16

I'd like to develop a route that polls a directory containing CSV files, and for every file it unmarshals each row using Bindy and queues it in activemq.

The problem is files can be pretty large (a million rows) so I'd prefer to queue one row at a time, but what I'm getting is all the rows in a java.util.ArrayList at the end of Bindy which causes memory problems.

So far I have a little test and unmarshaling is working so Bindy configuration using annotations is ok.

Here is the route:

from("file://data/inbox?noop=true&maxMessagesPerPoll=1&delay=5000")
  .unmarshal()
  .bindy(BindyType.Csv, "com.ess.myapp.core")           
  .to("jms:rawTraffic");

Environment is: Eclipse Indigo, Maven 3.0.3, Camel 2.8.0

Thank you

Taka
  • 659
  • 2
  • 10
  • 17

3 Answers3

34

If you use the Splitter EIP then you can use streaming mode which means Camel will process the file on a row by row basis.

from("file://data/inbox?noop=true&maxMessagesPerPoll=1&delay=5000")
  .split(body().tokenize("\n")).streaming()
    .unmarshal().bindy(BindyType.Csv, "com.ess.myapp.core")           
    .to("jms:rawTraffic");
Claus Ibsen
  • 56,060
  • 7
  • 50
  • 65
  • Thanks Claus for your answer.

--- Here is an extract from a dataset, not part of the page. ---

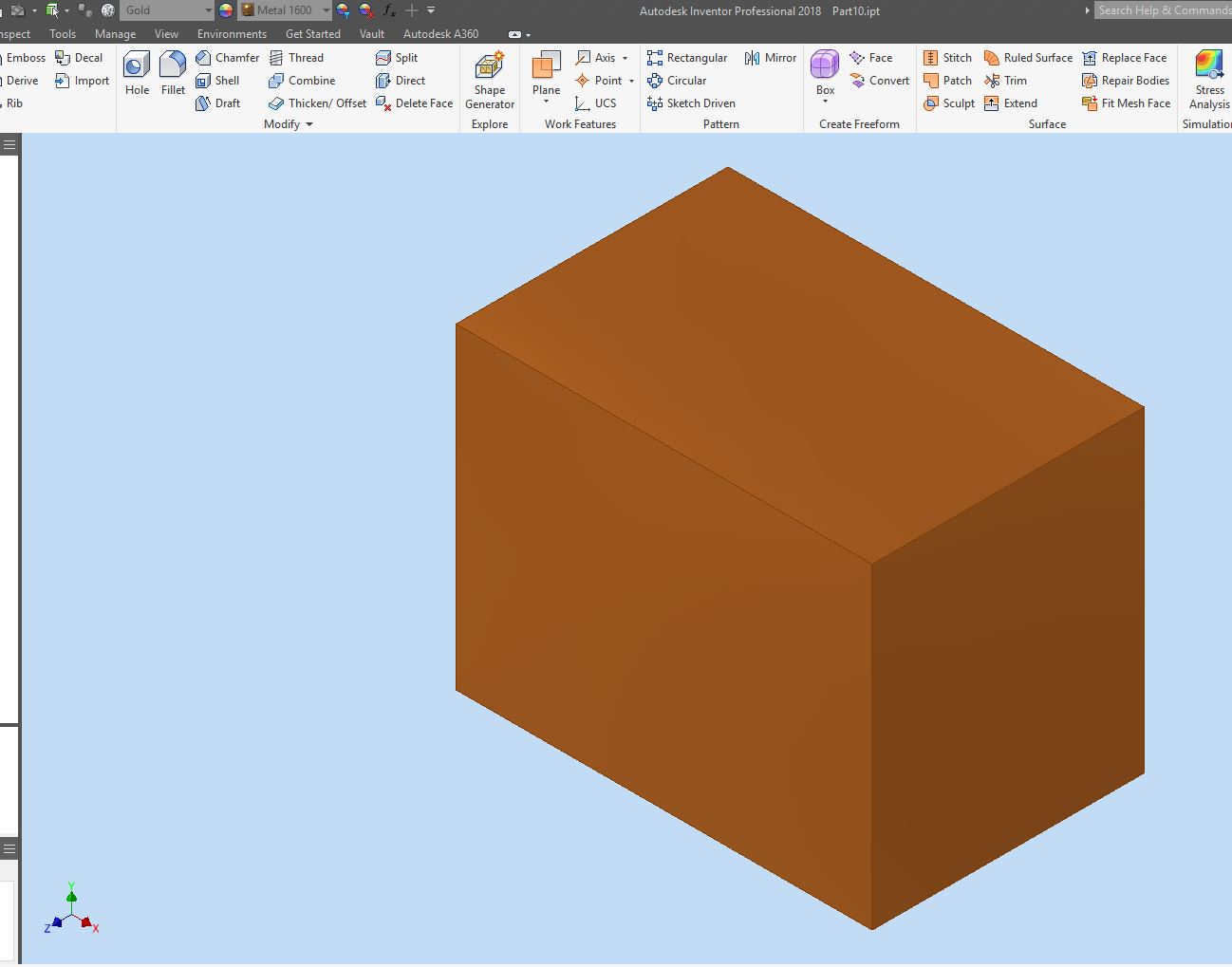The width and height of the screenshot is (1232, 967).
Task: Open the Manage ribbon tab
Action: pyautogui.click(x=115, y=34)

Now I'm facing a different problem. Following on my little exercise I'm trying to extract from the queue and write to a file with `.convertBodyTo(String.class).to("file:data/outbox?fileExist=Append")` but only the first row gets written. All the same, if I use the file option Override I get only the last row. Is there a way to have all the rows from the CSV file written to the file?. Thank you – Taka Nov 15 '11 at 15:46
  • You need to specify a file name, .to("file:data/outbox?fileName=data.csv&fileExist=Append") – Claus Ibsen Nov 16 '11 at 10:34
  • Add `.thread()` after `.streaming()` could it be more efficient ? – Pith Oct 24 '12 at 07:28
  • The splitter EIP has built-in support for multi-threading, you can refer to an executorService. This would be more ideal to use that, than threads. But the latter is also possible. See the Camel docs for examples. – Claus Ibsen Oct 29 '12 at 07:10
  • I see tokenize by new line. What about multiline rows? Are the supported? – Daniil Iaitskov Dec 02 '13 at 21:34
  • Yeah read the documentation - there is a section about grouping N lines together - http://camel.apache.org/splitter – Claus Ibsen Dec 02 '13 at 21:35
  • You can also use BeanIO in case if you want to group records and process using the camel splitter http://camel.apache.org/beanio.html – Sagar Nov 11 '16 at 08:11
3

For the record and for other users which might have searched for this as much as me, meanwhile there seems to be an easier method which also works well with useMaps:

CsvDataFormat csv = new CsvDataFormat()
    .setLazyLoad(true)
    .setUseMaps(true);

from("file://data/inbox?noop=true&maxMessagesPerPoll=1&delay=5000")
    .unmarshal(csv)
    .split(body()).streaming()
    .to("log:mappedRow?multiline=true");
C12Z
  • 148
  • 1
  • 7
1

Using both Splitter and Aggregator EIPs would be the best strategy for processing large CSV files in Apache Camel. Read more about it form Composed Message Processor

Here is an example using Java DSL:

package com.camel;

import org.apache.camel.CamelContext;
import org.apache.camel.builder.RouteBuilder;
import org.apache.camel.dataformat.csv.CsvDataFormat;
import org.apache.camel.impl.DefaultCamelContext;
import org.apache.commons.csv.CSVFormat;
import org.apache.commons.csv.QuoteMode;

public class FileSplitter {

    public static void main(String args[]) throws Exception {
        CamelContext context = new DefaultCamelContext();
        CsvDataFormat csvParser = new CsvDataFormat(CSVFormat.DEFAULT);
        csvParser.setSkipHeaderRecord(true);
        csvParser.setQuoteMode(QuoteMode.ALL);
        context.addRoutes(new RouteBuilder() {
            public void configure() {
                String fileName = "Hello.csv";
                int lineCount = 20;
                System.out.println("fileName = " + fileName);
                System.out.println("lineCount = " + lineCount);
                from("file:data/inbox?noop=true&fileName=" + fileName).unmarshal(csvParser).split(body()).streaming()
                        .aggregate(constant(true), new ArrayListAggregationStrategy()).completionSize(lineCount)
                        .completionTimeout(1500).marshal(csvParser)
                        .to("file:data/outbox?fileName=${file:name.noext}_${header.CamelSplitIndex}.csv");
            }
        });
        context.start();
        Thread.sleep(10000);
        context.stop();
        System.out.println("End");
    }
}
Amitabha Roy
  • 769
  • 5
  • 8